Data:
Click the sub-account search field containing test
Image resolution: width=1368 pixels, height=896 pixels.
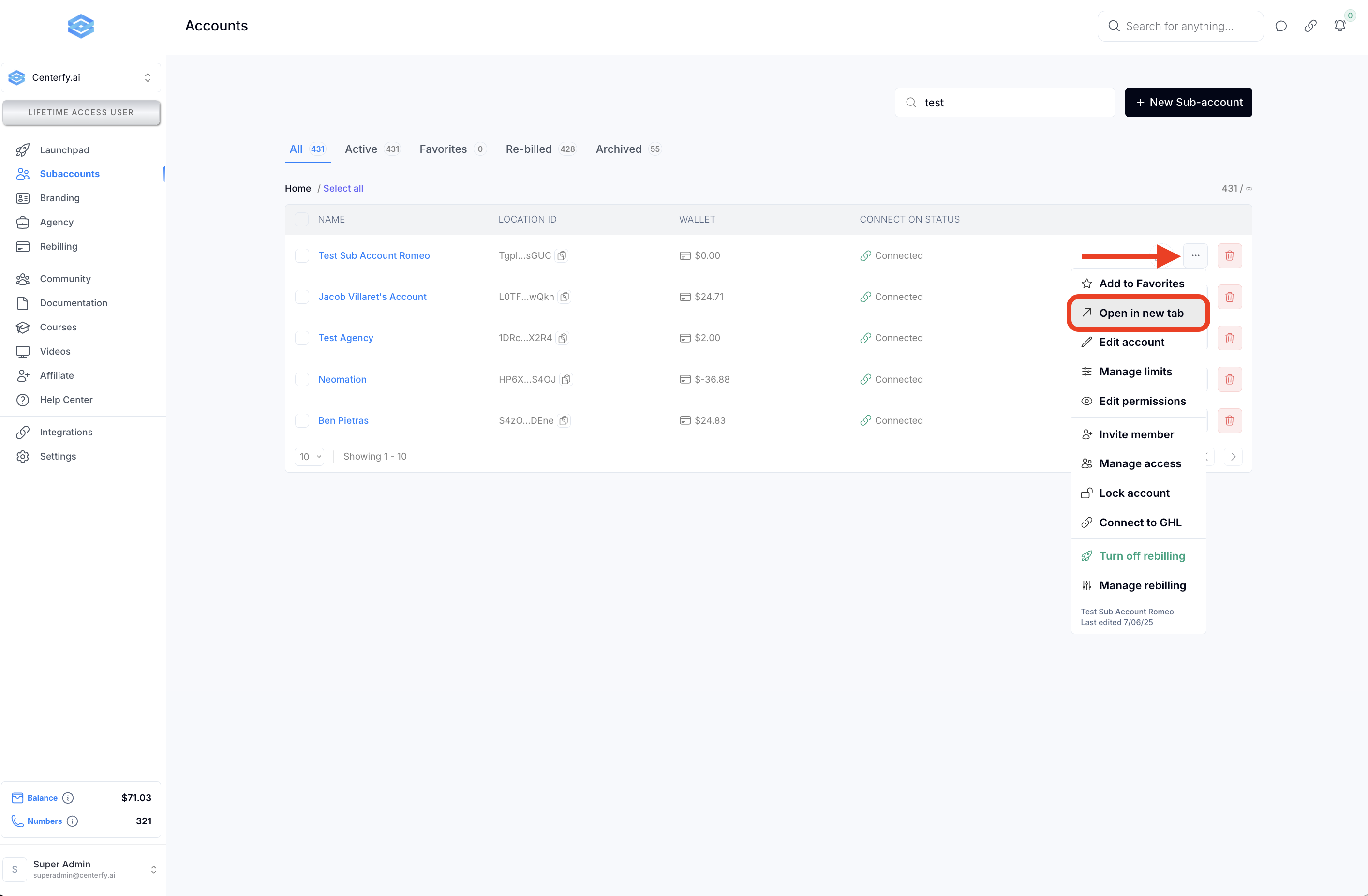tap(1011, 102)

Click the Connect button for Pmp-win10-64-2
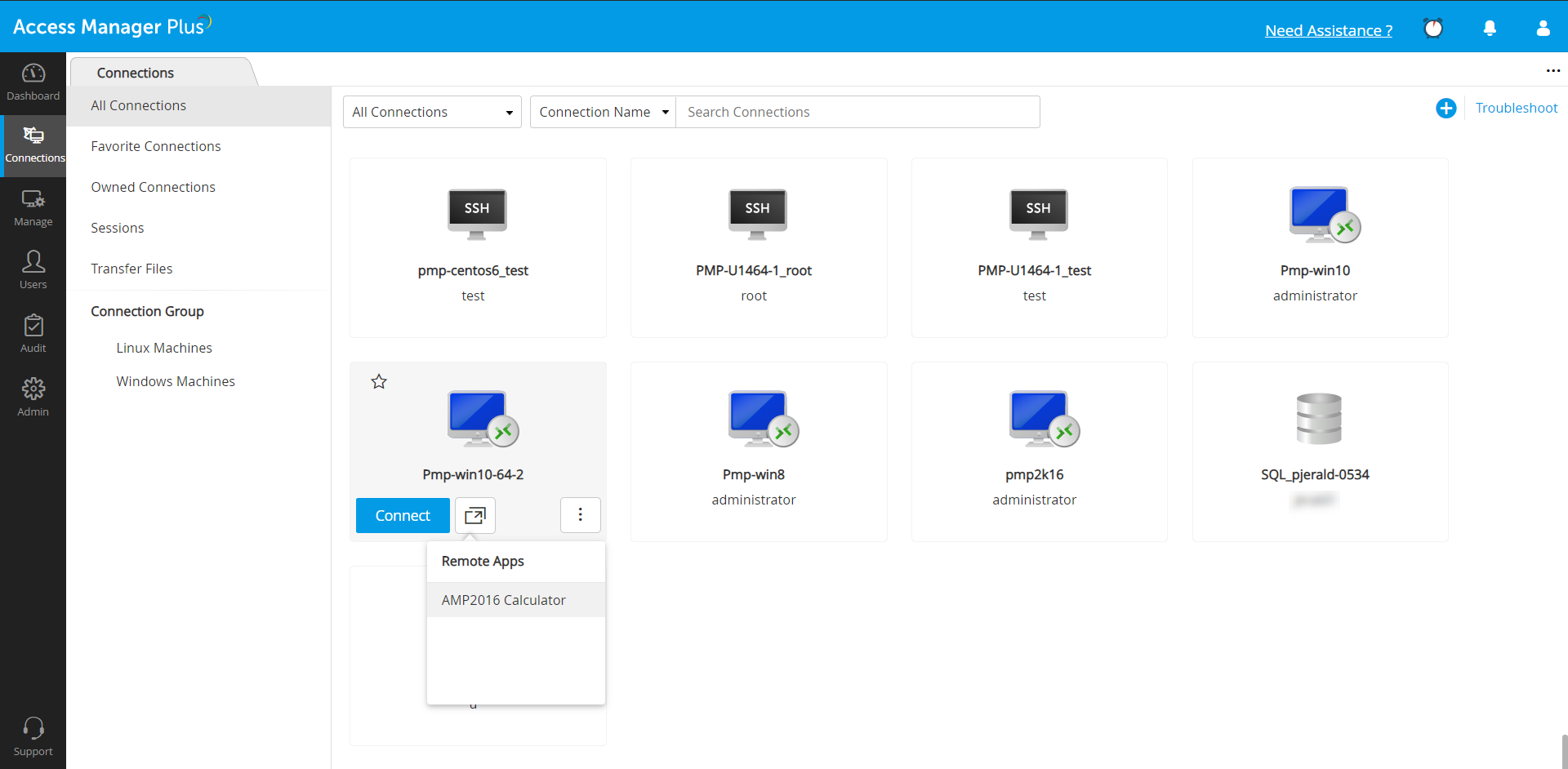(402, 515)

Goal of the exercise: Please transcribe the material above exactly as written. Leave the pictures out.

Result:
Click the sub-account search field containing test
Image resolution: width=1368 pixels, height=896 pixels.
tap(1011, 102)

Click the Connect button for Pmp-win10-64-2
(402, 515)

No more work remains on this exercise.